__Supplied passage__.
_ _ _

The Sims 4: Journey To Batuu Review: "Your Focus Determines Your Reality"
The new game pack for The Sims 4, Journey To Batuu, is the most contentious DLC for The Sims 4 to date. This ambitious crossover between the two major franchises seems to have drawn even more criticism than My First Pet Stuff and Moschino Stuff combined. Now that I’ve had time to explore more of the pack, I took a look at the new Create A Sim options, build and buy items, and those bizarre alien “hats,” as well as the rest of the gameplay.
Switching Sides And Completing Missions
In the preview, I explored a little about the world itself, as well as the Resistance questline. Since then, I’ve had the opportunity to follow the First Order and Scoundrels’ adventures.
The First Order storyline was more unique than expected. Although it tells the Resistance’s story for another perspective, the quests are very different. The Scoundrel questline is even more unique and focuses heavily on using the Millenium Falcon. Scoundrels also have no regard for your reputation, so you can build your standing with them alongside a reputation with either the First Order or Resistance.
The only other thing to note is that the aspiration linked to the Scoundrels requires you to bribe a Stormtrooper early on. This appeared next to impossible with a high Resistance reputation, so it can be worth checking out the aspiration before you do too much else.
If you play through all three storyline missions, it will take a decent amount of time. The missions also don’t just end when complete. Each faction has repeatable tasks that you can continue to do to earn Galactic credits to spend on droids, lightsabers, and all kinds of other weird and wonderful goodies.
The mission system plays like a combination of Jungle Adventure’s temple running and Island Living’s odd jobs. For example, slicing panels to hack them requires you to analyze the item to find the correct option, or take your chances and hope for the best. Some missions use the rocketship’s choices system, while some will require you to speak to, find, or even interrogate different people or locate specific items. There’s also some sneaking and distracting involved, tasks which your droid is very useful for.
Build And Buy
The build and buy catalog is incredibly expansive for a game pack. It includes windows, doors, wallpaper, stairs, fences, and stone paths. You’ll also find chairs, tables, bars, shelves, and a massive range of decorative and clutter items.
The aesthetic is based on Batuu, so everything matches well and the vibe very much screams Star Wars. It’s a home on a desert planet with a post-apocalyptic steampunk look, and includes huge amounts of industrial-type items including generators, crates, and vents.

_ _ _

__Record extracts__.
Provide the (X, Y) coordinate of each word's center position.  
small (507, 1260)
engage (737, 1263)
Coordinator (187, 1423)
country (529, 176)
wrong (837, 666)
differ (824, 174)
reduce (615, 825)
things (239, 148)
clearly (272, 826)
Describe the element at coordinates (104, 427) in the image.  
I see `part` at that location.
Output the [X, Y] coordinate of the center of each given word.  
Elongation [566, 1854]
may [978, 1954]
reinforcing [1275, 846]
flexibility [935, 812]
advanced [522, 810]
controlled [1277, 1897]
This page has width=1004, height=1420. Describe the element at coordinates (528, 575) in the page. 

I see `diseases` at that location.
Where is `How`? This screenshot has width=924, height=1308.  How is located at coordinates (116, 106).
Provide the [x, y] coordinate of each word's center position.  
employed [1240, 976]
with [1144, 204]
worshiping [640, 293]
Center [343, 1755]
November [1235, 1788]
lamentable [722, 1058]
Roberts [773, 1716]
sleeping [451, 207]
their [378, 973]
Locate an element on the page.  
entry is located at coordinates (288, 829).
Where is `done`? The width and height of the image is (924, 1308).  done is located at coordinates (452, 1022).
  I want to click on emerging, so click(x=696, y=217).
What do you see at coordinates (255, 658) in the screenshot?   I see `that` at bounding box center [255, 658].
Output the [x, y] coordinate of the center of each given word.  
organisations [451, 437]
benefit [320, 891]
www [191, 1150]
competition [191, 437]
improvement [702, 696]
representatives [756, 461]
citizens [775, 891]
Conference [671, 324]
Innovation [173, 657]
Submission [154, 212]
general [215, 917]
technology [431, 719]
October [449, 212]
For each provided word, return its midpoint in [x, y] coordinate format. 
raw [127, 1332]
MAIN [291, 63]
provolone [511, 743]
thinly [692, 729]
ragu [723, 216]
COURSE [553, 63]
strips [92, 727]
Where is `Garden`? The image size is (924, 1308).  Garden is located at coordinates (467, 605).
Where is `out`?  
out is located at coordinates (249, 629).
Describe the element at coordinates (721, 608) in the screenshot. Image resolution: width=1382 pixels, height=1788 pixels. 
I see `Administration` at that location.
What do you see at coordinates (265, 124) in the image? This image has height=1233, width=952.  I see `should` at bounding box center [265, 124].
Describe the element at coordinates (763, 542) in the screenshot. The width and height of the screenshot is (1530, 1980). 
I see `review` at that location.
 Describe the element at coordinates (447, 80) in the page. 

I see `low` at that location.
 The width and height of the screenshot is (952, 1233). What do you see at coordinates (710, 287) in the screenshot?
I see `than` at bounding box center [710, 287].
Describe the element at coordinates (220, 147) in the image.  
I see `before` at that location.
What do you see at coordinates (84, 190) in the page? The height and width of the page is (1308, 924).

_ _ _

__Given task 1__. In the Journey To Batuu review, condense the paragraph starting "The mission system plays like" into a short bulleted list that keeps its main facts.
__Given task 2__. Write the next paragraph of the Journey To Batuu review, picking up right after its final sentence.

__Task result 1__.
- Missions combine Jungle Adventure's temple running with Island Living's odd jobs.
- Slicing a panel to hack it means analyzing the item to find the correct option, or guessing and hoping for the best.
- Some missions use the rocketship's choices system.
- Others require speaking to, finding, or interrogating different people, or locating specific items.
- Some involve sneaking and distracting, and your droid is very useful for those tasks.

__Task result 2__.
As expected, live edit and hidden objects increase the number of items available and will even allow you to place ships on your lots. Whether you find the items useful will very much depend on how you build. While most are too niche for a regular home, they are well suited to industrial lots and match especially well with the Strangerville items. Builders will also love the sheer volume and versatility of the clutter items in particular.
Create A Sim
Heading into Create A Sim, the regular clothing choice is reasonable for a game pack. Every item is designed to match the outfits seen on Batuu and there are choices for all ages.
Spread across adult masculine, feminine, and unisex options are 12 one-piece outfits, 16 tops, and 12 skirts or trousers. Alongside this are three pairs of boots, as well as outfits that allow you to dress as Kylo Ren, Rey, and Vi Moradi. As you gain a reputation with the different factions, you can also unlock ten more options including stormtrooper outfits, First Order uniforms, scoundrel outfits, and rebel pilot costumes.
Children have two unisex tops, three pairs of trousers, and a pair of boots, while toddlers have three one-piece options. All ages have five new hairstyles, most of which are unisex. Children can also dress as Jawas.
All these outfits can be worn in the regular world, but Sims on Batuu can only choose from this selection to keep the immersion intact. However, when you open up the headgear things get a little weird.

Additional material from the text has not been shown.